Demonstration and Science Experiments (DSX) was a small spacecraft developed by the U.S. Air Force Research Laboratory's Space Vehicles Directorate to perform experiments to study the radiation environment in medium Earth orbit.

== Spacecraft ==
The Air Force Research Laboratory (AFRL) is responsible for the development and execution of the DSX (originally Deployable Structures Experiment), now Demonstration & Science Experiments, also known as Space Science Technology Experiment (SSTE-4), a suite of four science payloads integrated onto a Evolved Expendable Launch Vehicle (EELV) EELV Secondary Payload Adapter (ESPA) ring based three axis stabilized satellite bus nominally slated for launch into a 6000 × 12000 km, 30° inclination, Medium Earth Orbit (MEO) in the 2019 timeframe with one year required and three year desired operational capability.

Unlike the traditional ESPA approach, in DSX the experiments and host spacecraft stay attached and do not deploy. After the primary satellite in the EELV is deployed, the DSX ESPA separates from the EELV 2nd stage booster to become a free-flyer spacecraft. To address the space access aspect of the rapid-response problem, DSX will utilize an EELV Secondary Payload Adapter (ESPA) capability as a platform for highly-capable small and medium free-flying satellites (or ESPASats) that have plentiful and relatively inexpensive launch opportunities on EELV as secondary payloads.

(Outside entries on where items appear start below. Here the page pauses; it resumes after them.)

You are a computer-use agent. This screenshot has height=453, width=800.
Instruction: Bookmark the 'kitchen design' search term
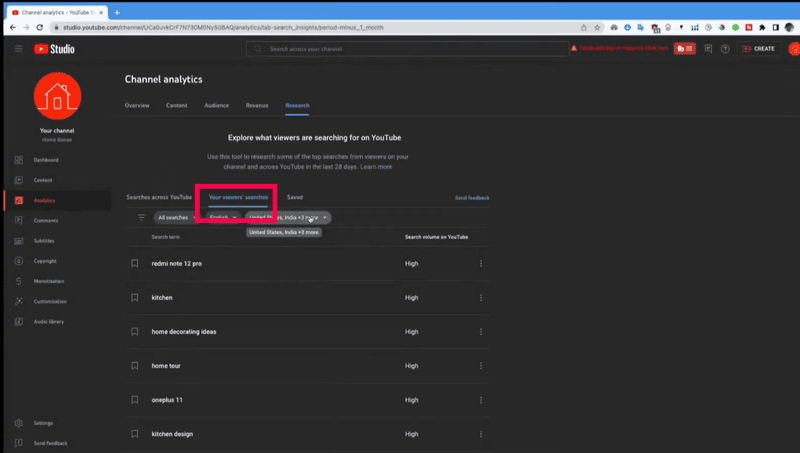[x=134, y=434]
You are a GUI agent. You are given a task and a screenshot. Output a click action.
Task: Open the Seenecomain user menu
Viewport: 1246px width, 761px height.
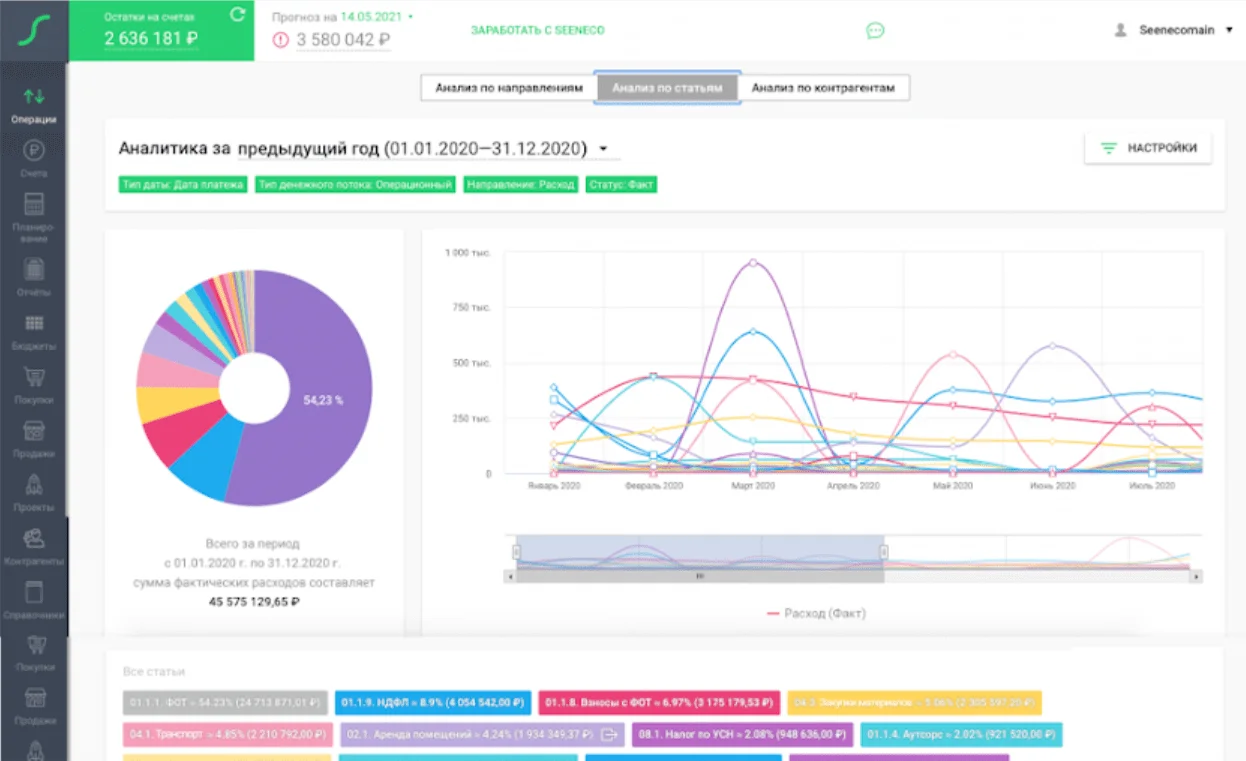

One deployable boom measured 80 meters and a second measured 16 meters, making DSX one of the largest deployable structures built to operate on orbit.

== Payload ==
DSX conducted four experiments:
- Wave Particle Interaction Experiment (WPIx)
- Space Weather Experiment (PWx)
- Space Environmental Effects Experiment (SFx)
- Adaptive Controls Experiment (ACE)

== Mission ==
AFRL kept the satellite in operation for nearly two years, rather than the one year planned, using it to conduct more than 1,300 experiments.

The DSX mission was successfully completed on 31 May 2021. The spacecraft was passivated rather than deorbited due to its high orbit.